# Component Speakers



## Trent257 (Dec 3, 2003)

i want to set up a nice system in my 98 sentra gxe, i was looking at the infinity perfect components, will those fit in the front and back?
what kind of amp will i need?


----------



## Russia (Jul 24, 2003)

First u gotta go on www.crutchfield.com and find out what size speakers your car takes, then you have to find the same size speakers in the kind you want, then you have to see what kind of wattage they can take...then you add about 25 watts to that and get an amp that will put out those watts [email protected], and then ur set!


----------



## Trent257 (Dec 3, 2003)

ok, speakers are 6 3/4"
infinity sells 6 1/2" component sets, do i need an adaptor, where do i mount the tweeters, they are 100watts rms, my amp is 75x4, should i under power them or get a 100x4 rms amp? would there be a big difference.
also crutchfield says 63/4 components wont fit in the doors, should i get some 5 1/4? again where do i put the tweeters

also, my factory radio is a single din size, and theres a little compartment below it that looks like a single din, if i got a single din eq, would it fit in there


----------



## sr20dem0n (Mar 19, 2003)

you need 6.5 front and 6.5 or 6.75 rear
actually for the front you can use 6.75 too, you're going to need to make an adaptor no matter what speakers you use, so going a little bigger wouldn't make a difference. 75 watts should power those speakers fine, but honestly I would look into some other speakers alltogether. I'm not a big fan of Infinity poersonally, they sound clear but they have very little midbass and the xovers blow. Also, you don't want components for the rear, it's just a waste. Lots of people (including me) don't even run rear speakers at all, if you get a nice set of components in the front, you can bridge your amp (so it should put out around 150x2 or maybe even more) and you won't even be able to tell you don't have rear speakers at all.

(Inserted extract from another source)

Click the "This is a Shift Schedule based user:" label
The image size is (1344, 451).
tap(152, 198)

You can mount your tweeters wherever you want, but they're generally supposed to be within about a foot of the mid. Most people mount them in the door panels, where you put them exactly depends on you. I recommend you get the components, amp, everything and wire it all up. Then put some tape on the back of your tweeters and move them around until you find the spot you like the most. Then you can mount them there.


----------



## Punkrocka436 (Jul 8, 2003)

Tweeters should be no more than 6 inches from the midbass driver for proper imaging.

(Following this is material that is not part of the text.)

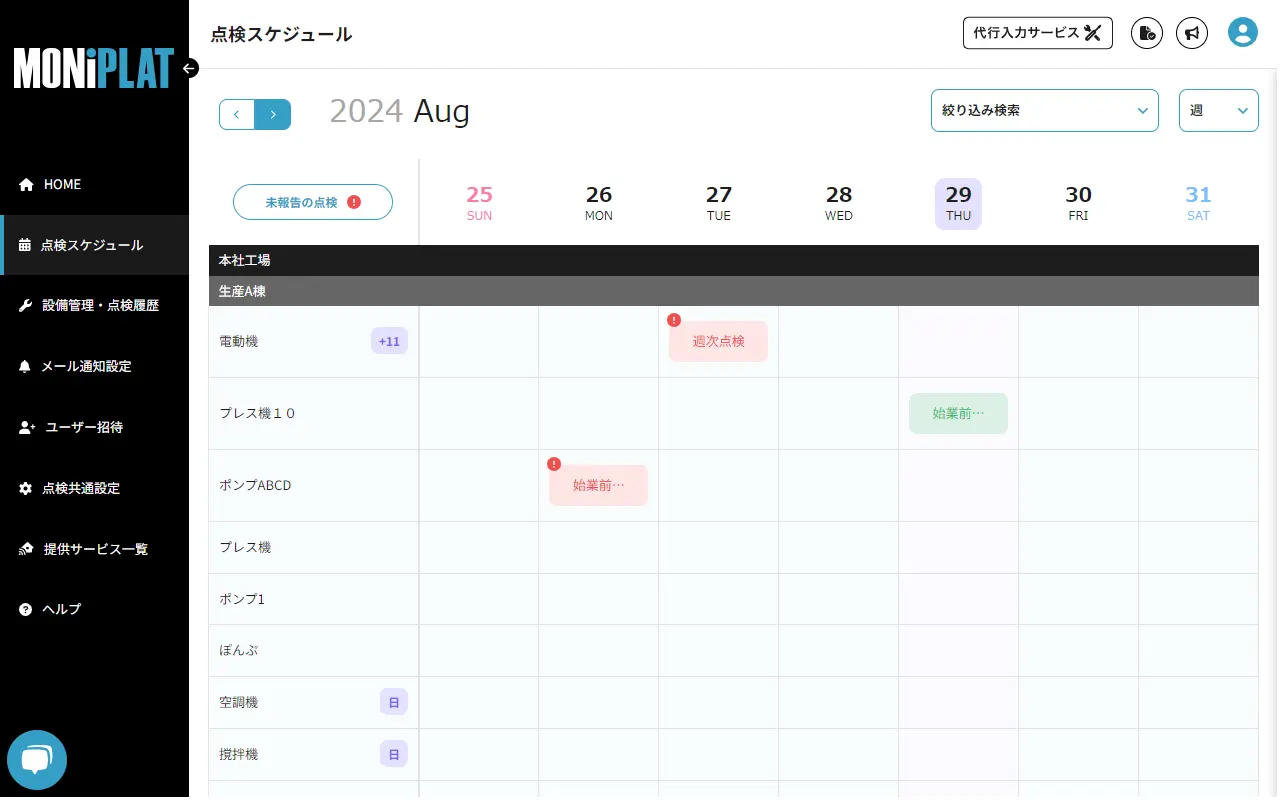
Task: Select the 提供サービス一覧 icon in sidebar
Action: 27,548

Look into Crystal Mobilesound and their component speakers systems. Crystal is not just a clever name, they are some of the cleanest, clearest speakers i have listened to


----------



## sethwas (Apr 30, 2002)

^^^^
Exactly.
So for the fronts this means no higher than your knee in the doorpanel.
For the rears you can put them on the C pillar.
If you put kickpanels, all the better.

Seth


----------



## Sethticlees (May 30, 2002)

Are those Crystal Mobilesound component speakers really as good as you say?

I'm interested... I like to try new things and the price sure is right! 

Here I found some on E-bay for 68.00

http://cgi.ebay.com/ws/eBayISAPI.dll?ViewItem&item=3064383718&category=32819


----------



## sr20dem0n (Mar 19, 2003)

Crystal does make some good speakers, but I think those ones you found on ebay are their bottom of the line so I wouldn't expect too much from them


----------



## Sethticlees (May 30, 2002)

Yeah, I personally would like the Crystal Mobilesound CSc 643.
It's their new 3 Way High performance 2-way component Set. 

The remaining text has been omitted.